Rows that point to text and elements
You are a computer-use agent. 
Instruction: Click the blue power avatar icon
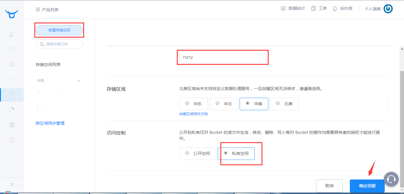[x=388, y=9]
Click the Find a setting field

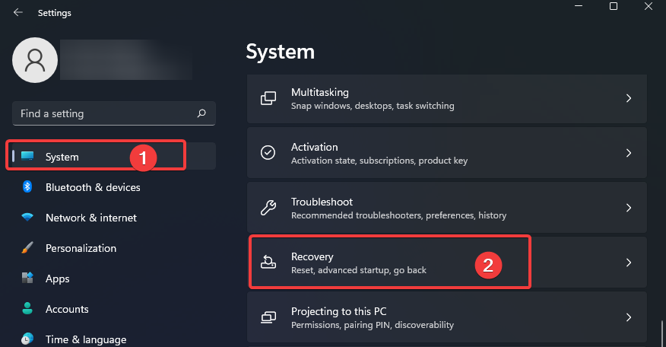(x=114, y=113)

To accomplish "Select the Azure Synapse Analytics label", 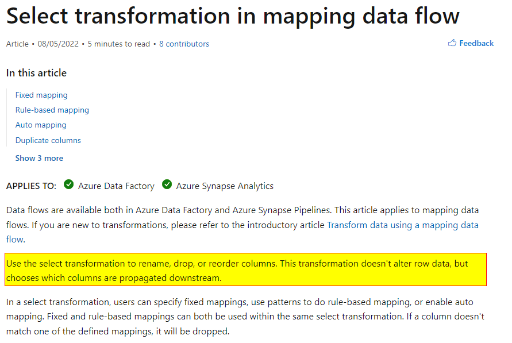I will (224, 186).
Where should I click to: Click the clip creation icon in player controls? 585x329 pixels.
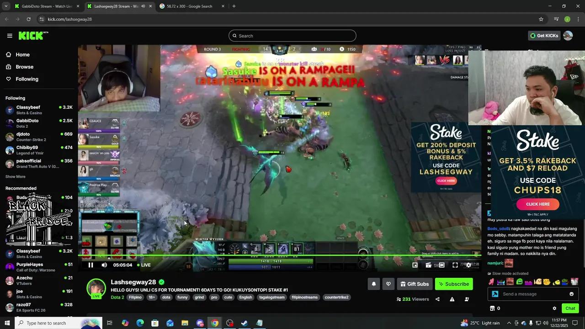[428, 265]
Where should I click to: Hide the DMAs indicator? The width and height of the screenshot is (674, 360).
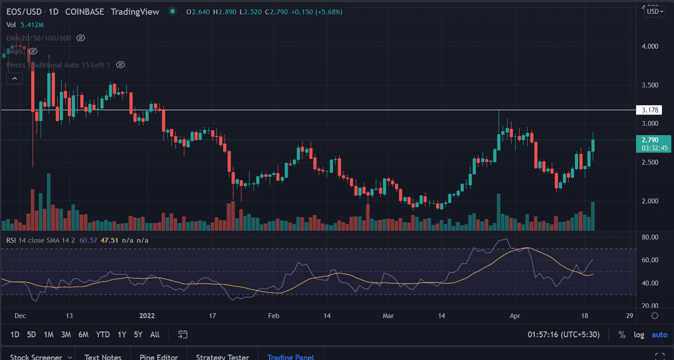click(33, 51)
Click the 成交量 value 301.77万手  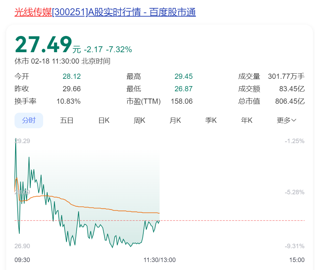286,76
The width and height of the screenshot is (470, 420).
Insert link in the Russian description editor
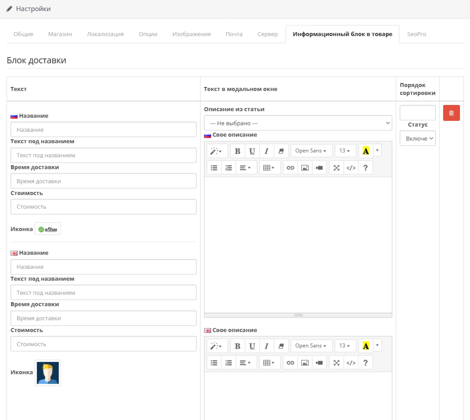click(x=291, y=168)
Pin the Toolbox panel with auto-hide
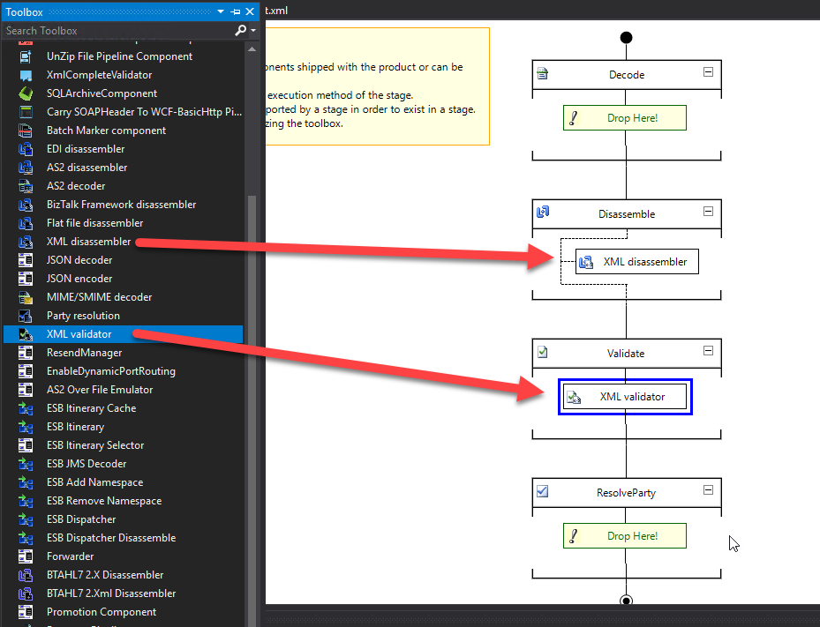This screenshot has height=627, width=820. click(x=236, y=11)
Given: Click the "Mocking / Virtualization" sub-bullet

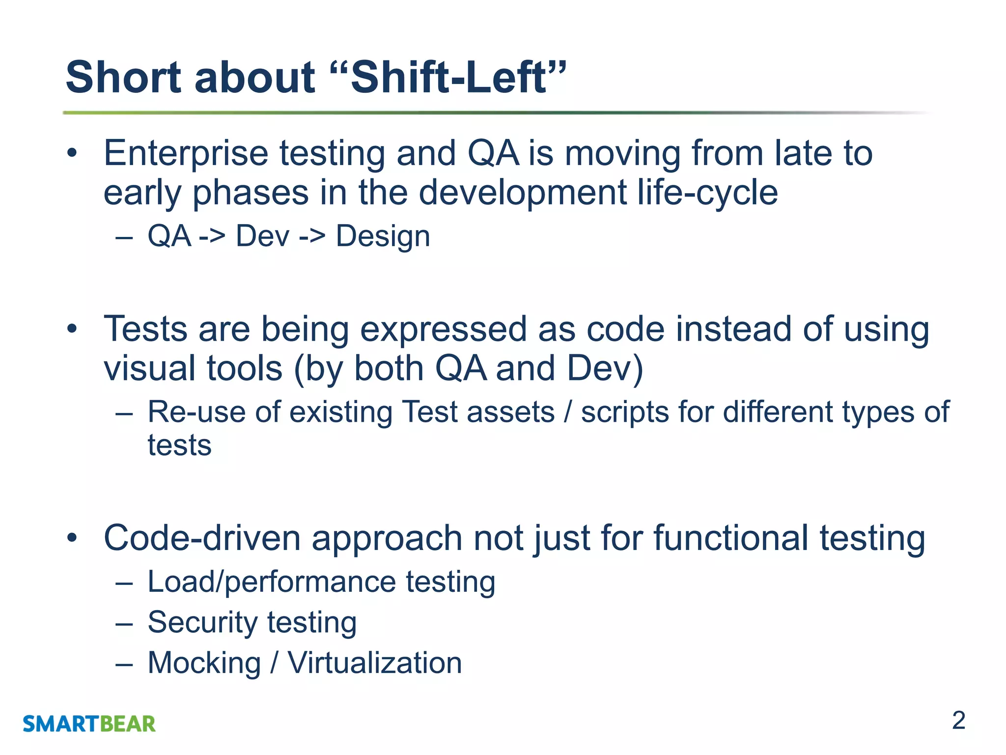Looking at the screenshot, I should tap(305, 663).
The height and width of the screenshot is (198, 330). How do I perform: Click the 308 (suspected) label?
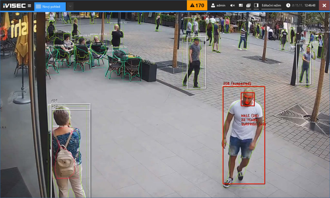237,84
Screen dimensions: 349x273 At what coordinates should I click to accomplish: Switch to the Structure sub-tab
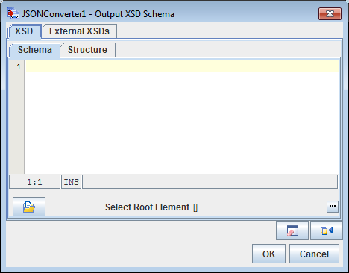tap(88, 50)
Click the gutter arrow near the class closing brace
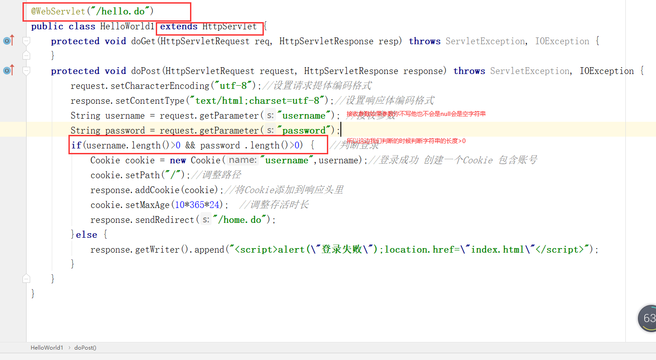This screenshot has height=360, width=656. tap(26, 278)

GIVEN EXERCISE: Write out everything from the line containing "Screen dimensions: 349x273" down to the last row, with "Structure" swapped for "Outline" and nothing else changed. Leave the pictures out.

SOLUTION:
Screen dimensions: 349x273 At what coordinates should I click to accomplish: Switch to the Outline sub-tab
tap(88, 50)
Click the gutter arrow near the class closing brace
This screenshot has height=360, width=656. tap(26, 278)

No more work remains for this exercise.